The estimates do not take into account the H1N1 swine flu pandemic of 2009, but they do suggest that some flu strains are more deadly than others.

The long-held 36,000 estimate was based on data from the 1990s when H3N2 viruses were prominent, the CDC said.

Its new analysis suggests that years when H3N2 flu strains are strongest, flu-related deaths are 2.7 times higher than in years when H1N1 or influenza B viruses were prominent.

Because of that variability, it is more accurate to use a range of deaths, the CDC said, but that likely will change over time with better diagnostic tests and better ways of tracking flu deaths.
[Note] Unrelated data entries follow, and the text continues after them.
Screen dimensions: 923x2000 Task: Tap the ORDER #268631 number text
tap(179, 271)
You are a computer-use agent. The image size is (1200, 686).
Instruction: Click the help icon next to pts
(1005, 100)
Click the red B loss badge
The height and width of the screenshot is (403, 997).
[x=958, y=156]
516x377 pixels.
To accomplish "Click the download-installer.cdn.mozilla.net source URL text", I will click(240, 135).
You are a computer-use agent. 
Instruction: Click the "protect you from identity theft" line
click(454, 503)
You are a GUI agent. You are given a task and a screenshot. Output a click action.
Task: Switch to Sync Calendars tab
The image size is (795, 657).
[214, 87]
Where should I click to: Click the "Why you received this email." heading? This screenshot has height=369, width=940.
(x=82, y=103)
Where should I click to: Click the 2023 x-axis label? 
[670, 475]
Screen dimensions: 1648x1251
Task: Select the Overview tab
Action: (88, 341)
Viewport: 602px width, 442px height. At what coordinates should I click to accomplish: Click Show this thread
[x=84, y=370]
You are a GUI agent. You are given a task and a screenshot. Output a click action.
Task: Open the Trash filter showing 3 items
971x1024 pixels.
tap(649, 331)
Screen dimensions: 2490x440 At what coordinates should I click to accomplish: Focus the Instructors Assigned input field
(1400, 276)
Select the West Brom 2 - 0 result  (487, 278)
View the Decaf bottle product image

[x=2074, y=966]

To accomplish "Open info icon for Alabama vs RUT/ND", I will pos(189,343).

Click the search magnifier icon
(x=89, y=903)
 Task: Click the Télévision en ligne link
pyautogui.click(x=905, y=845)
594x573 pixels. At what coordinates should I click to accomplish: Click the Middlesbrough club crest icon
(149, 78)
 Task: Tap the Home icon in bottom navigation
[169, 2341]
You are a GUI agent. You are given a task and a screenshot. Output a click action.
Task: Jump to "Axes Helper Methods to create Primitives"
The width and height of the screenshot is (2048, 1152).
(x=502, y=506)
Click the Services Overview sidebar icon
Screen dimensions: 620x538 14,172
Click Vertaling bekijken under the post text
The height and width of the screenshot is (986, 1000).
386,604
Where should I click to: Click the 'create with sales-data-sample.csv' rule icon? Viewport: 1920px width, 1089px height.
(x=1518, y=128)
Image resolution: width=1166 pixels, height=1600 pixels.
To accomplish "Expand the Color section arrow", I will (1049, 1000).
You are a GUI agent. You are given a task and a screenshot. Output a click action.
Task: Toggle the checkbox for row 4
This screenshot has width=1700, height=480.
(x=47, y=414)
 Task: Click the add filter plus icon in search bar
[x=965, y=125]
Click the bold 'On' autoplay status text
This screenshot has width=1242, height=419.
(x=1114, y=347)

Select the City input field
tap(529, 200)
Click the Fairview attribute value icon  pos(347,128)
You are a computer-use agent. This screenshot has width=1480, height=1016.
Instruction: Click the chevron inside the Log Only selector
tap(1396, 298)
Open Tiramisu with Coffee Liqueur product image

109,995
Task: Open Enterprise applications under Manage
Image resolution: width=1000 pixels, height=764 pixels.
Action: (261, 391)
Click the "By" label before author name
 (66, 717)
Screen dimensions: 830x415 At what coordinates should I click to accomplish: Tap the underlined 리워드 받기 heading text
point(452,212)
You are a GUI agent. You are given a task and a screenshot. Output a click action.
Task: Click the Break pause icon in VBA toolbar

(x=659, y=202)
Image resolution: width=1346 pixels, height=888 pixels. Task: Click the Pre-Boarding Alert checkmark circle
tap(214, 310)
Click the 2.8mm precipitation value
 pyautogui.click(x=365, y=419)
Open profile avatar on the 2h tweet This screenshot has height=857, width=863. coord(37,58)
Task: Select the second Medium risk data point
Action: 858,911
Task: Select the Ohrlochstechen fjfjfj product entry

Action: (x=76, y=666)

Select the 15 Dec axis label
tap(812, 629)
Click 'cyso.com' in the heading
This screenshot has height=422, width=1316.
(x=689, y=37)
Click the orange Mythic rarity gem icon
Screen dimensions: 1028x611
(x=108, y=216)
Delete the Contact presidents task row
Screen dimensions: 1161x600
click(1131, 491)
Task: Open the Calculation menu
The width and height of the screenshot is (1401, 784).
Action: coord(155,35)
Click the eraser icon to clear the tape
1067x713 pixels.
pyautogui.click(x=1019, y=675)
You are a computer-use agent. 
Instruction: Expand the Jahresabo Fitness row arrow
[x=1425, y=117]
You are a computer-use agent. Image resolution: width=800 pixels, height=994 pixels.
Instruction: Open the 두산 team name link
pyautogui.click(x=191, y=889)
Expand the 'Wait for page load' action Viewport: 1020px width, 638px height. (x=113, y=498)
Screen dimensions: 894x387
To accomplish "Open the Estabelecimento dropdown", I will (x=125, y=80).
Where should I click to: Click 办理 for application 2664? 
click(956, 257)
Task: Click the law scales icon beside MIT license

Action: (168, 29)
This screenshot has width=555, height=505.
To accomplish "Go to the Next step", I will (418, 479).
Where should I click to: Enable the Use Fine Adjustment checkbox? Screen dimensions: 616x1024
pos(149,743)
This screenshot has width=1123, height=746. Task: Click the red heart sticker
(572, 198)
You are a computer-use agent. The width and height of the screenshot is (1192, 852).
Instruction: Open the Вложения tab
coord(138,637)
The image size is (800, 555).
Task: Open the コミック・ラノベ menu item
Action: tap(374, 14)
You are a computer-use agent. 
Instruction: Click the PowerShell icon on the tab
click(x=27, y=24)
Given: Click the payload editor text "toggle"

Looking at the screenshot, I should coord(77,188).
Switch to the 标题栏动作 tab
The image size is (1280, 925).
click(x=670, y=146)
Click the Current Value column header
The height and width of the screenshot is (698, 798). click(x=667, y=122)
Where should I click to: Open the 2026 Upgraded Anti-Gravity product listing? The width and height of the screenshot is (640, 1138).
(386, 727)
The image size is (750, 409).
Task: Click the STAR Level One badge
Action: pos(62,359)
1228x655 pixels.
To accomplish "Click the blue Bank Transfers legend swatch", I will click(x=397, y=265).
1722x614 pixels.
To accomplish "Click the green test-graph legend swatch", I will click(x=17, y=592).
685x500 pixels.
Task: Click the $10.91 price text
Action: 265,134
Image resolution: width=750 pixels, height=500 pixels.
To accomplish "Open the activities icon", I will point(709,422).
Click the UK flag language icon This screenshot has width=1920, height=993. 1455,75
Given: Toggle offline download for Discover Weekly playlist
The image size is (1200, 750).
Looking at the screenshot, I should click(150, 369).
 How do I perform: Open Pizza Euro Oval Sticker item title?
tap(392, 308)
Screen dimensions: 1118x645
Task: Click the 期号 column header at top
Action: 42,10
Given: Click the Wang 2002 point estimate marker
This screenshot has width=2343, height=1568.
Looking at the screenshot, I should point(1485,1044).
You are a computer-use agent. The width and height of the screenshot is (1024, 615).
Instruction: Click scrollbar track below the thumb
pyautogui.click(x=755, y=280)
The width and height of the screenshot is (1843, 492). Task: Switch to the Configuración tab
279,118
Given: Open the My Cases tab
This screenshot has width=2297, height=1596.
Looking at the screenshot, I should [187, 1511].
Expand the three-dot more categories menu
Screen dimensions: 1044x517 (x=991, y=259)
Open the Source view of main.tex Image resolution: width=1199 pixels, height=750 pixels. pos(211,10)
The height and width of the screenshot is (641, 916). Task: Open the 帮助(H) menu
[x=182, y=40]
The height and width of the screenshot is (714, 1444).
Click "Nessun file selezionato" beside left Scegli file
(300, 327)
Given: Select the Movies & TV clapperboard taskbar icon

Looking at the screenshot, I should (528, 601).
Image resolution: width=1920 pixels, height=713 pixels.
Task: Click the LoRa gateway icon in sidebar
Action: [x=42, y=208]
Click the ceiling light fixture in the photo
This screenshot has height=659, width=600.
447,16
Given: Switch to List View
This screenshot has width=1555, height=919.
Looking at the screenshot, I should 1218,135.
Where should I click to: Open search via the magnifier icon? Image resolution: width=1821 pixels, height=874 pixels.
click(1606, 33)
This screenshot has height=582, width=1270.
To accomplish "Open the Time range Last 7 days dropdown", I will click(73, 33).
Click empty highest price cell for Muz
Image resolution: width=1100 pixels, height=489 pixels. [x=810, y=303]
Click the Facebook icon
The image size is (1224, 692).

Because we have this very wide range of deaths -- from 3,000 to 49,000 -- it's really meaningless to say what happens in an average flu season, said Shay, whose analysis appears in the CDC's weekly report on death and illness.

What is consistent is that flu strikes the elderly the hardest. About 90 percent of flu deaths in the 31 flu seasons between 1976 to 2007 occurred in people over age 65.

Shay said better tracking methods and improved tests, which have changed over the past decade, will likely make it impossible to compare estimates over time.

The CDC said the best way to prevent flu-related deaths is an annual flu vaccine, and recommends that virtually everyone over the age of six months gets one.

And it said quick treatment with antiviral drugs like Roche's Tamiflu, or oseltamivir, can cut the risk of severe illness and death among older people and others who are at greater risk of dying from the flu.